=== Material for this exercise ===

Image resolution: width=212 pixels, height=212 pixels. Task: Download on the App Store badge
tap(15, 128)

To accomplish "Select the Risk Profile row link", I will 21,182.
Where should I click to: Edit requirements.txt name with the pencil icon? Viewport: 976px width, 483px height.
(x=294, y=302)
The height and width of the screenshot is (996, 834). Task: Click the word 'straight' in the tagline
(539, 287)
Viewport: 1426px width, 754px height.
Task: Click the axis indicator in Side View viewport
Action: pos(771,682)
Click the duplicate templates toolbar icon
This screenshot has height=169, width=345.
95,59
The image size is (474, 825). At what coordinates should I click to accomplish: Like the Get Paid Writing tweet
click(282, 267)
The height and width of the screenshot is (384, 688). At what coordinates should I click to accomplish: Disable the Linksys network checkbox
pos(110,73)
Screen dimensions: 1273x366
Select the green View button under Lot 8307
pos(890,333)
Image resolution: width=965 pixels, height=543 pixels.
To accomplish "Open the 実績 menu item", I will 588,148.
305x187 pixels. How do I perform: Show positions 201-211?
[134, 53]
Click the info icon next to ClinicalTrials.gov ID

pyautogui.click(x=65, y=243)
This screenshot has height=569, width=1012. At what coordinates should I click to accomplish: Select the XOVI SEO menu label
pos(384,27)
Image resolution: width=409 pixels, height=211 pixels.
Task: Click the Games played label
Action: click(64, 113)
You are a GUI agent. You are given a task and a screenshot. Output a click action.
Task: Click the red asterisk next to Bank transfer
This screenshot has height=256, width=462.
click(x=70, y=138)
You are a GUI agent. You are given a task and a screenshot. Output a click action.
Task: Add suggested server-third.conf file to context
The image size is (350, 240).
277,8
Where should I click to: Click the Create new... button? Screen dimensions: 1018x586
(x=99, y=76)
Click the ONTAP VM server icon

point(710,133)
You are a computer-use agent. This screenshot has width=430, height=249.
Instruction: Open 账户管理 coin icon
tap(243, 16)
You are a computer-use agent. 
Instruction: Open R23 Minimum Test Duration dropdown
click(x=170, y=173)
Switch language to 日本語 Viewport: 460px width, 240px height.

===

Exercise prompt: Find every line in the records that contains the string "size" with the same capitalization, and copy each of those lines.

Solution below:
The image size is (474, 825). At what coordinates should I click to accomplish: Like the Get Paid Writing tweet
The image size is (350, 240).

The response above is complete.